**YOUR TASK**
Print exactly what the entries say, line by line, from the first line down to the one with "[RODA PANAS QUICK CHECK: PROTON", inclusive.

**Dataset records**
········
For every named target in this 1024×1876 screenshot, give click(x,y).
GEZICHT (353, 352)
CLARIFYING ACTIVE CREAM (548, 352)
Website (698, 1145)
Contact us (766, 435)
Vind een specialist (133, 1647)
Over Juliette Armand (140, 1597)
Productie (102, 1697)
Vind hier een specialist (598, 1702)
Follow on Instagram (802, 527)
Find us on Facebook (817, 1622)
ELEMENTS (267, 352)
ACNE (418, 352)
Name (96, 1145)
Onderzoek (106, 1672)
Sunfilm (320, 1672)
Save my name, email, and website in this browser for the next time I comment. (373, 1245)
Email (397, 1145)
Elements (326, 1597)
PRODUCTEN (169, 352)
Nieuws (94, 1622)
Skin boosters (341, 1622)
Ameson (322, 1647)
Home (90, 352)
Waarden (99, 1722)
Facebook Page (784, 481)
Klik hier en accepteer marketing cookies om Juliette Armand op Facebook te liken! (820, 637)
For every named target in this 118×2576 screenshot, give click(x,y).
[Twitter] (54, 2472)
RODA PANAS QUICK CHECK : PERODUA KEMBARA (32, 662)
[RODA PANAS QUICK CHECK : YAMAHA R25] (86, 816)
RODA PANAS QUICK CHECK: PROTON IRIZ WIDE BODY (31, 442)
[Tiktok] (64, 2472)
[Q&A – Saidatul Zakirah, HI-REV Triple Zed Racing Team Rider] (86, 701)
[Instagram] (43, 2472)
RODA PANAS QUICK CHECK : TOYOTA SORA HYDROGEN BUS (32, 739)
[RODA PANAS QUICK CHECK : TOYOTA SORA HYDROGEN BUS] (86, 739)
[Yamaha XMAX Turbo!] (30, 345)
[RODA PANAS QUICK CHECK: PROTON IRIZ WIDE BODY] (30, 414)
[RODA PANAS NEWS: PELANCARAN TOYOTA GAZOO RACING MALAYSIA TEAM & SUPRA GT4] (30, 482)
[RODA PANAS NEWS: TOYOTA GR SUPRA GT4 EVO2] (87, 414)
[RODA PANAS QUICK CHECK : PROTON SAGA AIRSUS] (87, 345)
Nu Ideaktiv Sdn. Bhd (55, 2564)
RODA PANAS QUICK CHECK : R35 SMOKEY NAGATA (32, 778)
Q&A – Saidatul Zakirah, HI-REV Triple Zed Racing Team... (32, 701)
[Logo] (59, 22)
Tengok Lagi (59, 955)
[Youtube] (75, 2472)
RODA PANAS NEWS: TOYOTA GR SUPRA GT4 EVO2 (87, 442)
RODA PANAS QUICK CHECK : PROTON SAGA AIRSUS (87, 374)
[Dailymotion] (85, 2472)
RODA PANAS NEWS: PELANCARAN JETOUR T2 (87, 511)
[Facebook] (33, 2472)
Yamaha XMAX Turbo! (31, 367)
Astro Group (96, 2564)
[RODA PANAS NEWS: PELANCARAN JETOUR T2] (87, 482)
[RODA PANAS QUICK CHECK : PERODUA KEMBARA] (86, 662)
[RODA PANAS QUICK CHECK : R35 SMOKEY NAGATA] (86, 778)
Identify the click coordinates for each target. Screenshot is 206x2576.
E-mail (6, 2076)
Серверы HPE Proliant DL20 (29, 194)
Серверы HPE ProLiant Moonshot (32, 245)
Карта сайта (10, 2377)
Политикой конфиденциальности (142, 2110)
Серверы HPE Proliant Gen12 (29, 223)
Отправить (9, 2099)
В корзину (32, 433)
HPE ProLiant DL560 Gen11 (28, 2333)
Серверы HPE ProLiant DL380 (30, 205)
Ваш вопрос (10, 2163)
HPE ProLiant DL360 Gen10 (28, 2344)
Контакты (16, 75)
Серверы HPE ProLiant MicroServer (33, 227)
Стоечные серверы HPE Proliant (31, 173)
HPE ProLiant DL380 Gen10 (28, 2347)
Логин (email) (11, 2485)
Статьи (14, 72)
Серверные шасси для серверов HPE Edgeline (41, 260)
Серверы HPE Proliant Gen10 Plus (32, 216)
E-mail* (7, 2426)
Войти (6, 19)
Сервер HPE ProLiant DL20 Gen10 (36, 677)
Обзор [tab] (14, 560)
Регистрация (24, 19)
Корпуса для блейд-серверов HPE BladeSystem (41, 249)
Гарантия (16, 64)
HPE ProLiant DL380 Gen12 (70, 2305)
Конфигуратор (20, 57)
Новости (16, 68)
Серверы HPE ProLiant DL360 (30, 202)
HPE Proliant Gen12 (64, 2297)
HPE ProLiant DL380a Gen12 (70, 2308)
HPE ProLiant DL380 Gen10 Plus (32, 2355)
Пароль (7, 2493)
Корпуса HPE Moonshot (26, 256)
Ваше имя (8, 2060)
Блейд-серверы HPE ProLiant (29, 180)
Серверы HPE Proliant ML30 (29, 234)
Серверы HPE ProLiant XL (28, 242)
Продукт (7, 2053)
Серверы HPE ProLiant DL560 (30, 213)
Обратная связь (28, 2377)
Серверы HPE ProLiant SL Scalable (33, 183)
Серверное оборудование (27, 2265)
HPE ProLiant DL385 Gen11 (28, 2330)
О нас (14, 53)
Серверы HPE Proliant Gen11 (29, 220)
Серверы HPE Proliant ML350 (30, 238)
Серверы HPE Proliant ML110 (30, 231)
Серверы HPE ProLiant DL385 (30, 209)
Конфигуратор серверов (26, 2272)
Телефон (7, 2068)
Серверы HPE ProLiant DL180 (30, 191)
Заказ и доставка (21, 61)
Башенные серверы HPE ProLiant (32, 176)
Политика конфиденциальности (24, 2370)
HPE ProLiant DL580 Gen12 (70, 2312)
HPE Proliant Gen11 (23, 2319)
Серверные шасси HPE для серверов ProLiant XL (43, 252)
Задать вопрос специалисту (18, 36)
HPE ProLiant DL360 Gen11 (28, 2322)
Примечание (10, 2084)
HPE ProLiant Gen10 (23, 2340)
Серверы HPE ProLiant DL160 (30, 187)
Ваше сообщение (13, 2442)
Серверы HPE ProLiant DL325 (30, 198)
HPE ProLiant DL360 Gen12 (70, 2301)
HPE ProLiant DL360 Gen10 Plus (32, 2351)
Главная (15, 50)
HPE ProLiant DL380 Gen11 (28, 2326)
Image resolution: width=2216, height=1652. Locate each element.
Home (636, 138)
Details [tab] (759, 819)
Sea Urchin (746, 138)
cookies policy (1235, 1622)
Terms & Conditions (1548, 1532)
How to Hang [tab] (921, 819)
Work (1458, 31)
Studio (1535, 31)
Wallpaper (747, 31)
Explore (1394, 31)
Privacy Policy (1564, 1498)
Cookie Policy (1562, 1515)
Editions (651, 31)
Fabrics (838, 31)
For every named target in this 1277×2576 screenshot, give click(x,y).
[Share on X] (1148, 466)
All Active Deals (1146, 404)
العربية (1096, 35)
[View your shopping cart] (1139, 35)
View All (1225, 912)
········
**RESULT OF THE TASK**
For every named target in this 1024×1876 screenshot, give click(x,y).
GEZICHT (353, 352)
CLARIFYING ACTIVE CREAM (548, 352)
Website (698, 1145)
Contact us (766, 435)
Vind een specialist (133, 1647)
Over Juliette Armand (140, 1597)
Productie (102, 1697)
Vind hier een specialist (598, 1702)
Follow on Instagram (802, 527)
Find us on Facebook (817, 1622)
ELEMENTS (267, 352)
ACNE (418, 352)
Name (96, 1145)
Onderzoek (106, 1672)
Sunfilm (320, 1672)
Save my name, email, and website in this browser for the next time I comment. (373, 1245)
Email (397, 1145)
Elements (326, 1597)
PRODUCTEN (169, 352)
Nieuws (94, 1622)
Skin boosters (341, 1622)
Ameson (322, 1647)
Home (90, 352)
Waarden (99, 1722)
Facebook Page (784, 481)
Klik hier en accepteer marketing cookies om Juliette Armand op Facebook te liken! (820, 637)
For every named target in this 118×2576 screenshot, give click(x,y).
[Twitter] (54, 2472)
RODA PANAS QUICK CHECK : PERODUA KEMBARA (32, 662)
[RODA PANAS QUICK CHECK : YAMAHA R25] (86, 816)
RODA PANAS QUICK CHECK: PROTON IRIZ WIDE BODY (31, 442)
[Tiktok] (64, 2472)
[Q&A – Saidatul Zakirah, HI-REV Triple Zed Racing Team Rider] (86, 701)
[Instagram] (43, 2472)
RODA PANAS QUICK CHECK : TOYOTA SORA HYDROGEN BUS (32, 739)
[RODA PANAS QUICK CHECK : TOYOTA SORA HYDROGEN BUS] (86, 739)
[Yamaha XMAX Turbo!] (30, 345)
[RODA PANAS QUICK CHECK: PROTON IRIZ WIDE BODY] (30, 414)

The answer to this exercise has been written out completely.